Moreover, that leads to our second concern. We can conceive of rare cases where terrorist action might not be criminal or it might not be immediately clear that it was criminal. I cited examples at earlier stages of the passage of the Bill. For instance, an employee may advance a political cause and may deliberately omit to update a vital computer programme or omit to put a
cleansing agent in a sewerage system, with the result that the health of a section of the public was severely put at risk. In our view that could be terrorism in certain circumstances. In that situation, we believe that it would be quite appropriate for the police to use their powers under the Bill to disrupt or investigate the incident.

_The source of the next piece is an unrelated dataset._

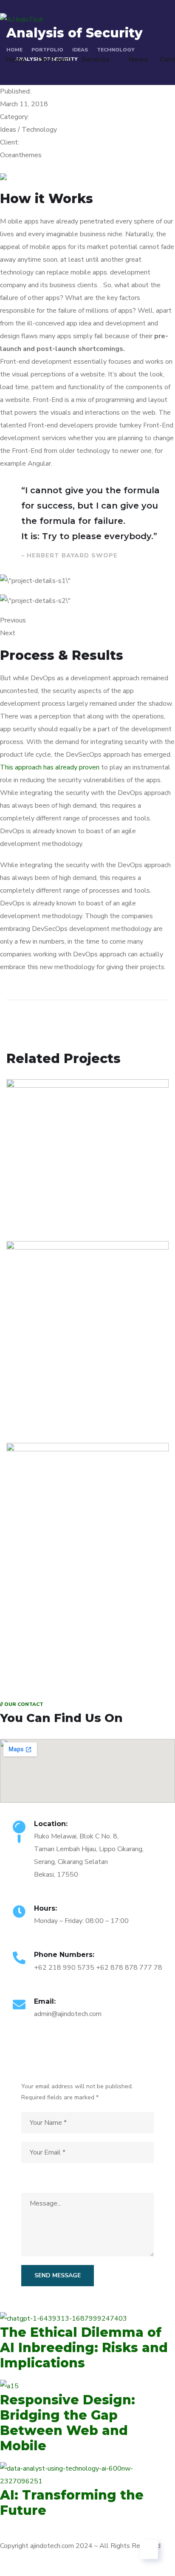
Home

I acknowledge that such situations would be rare, but not so rare that it would be acceptable to discount them in framing legislation. That is particularly the case now that we have explicitly included computer-related terrorism within our definition. Given the speed at which the abuse, as well as the use of information technology is developing, it is not beyond the bounds of possibility that the first one was aware of a new way of disrupting or interfering with a computer system would be via a terrorist attack. In such circumstances the criminal law, quite understandably, might not cover the area. The result would, or could be, that the police might not have the powers available to investigate an incident in precisely the kind of circumstances in which your Lordships have made it very clear that such provision should be available.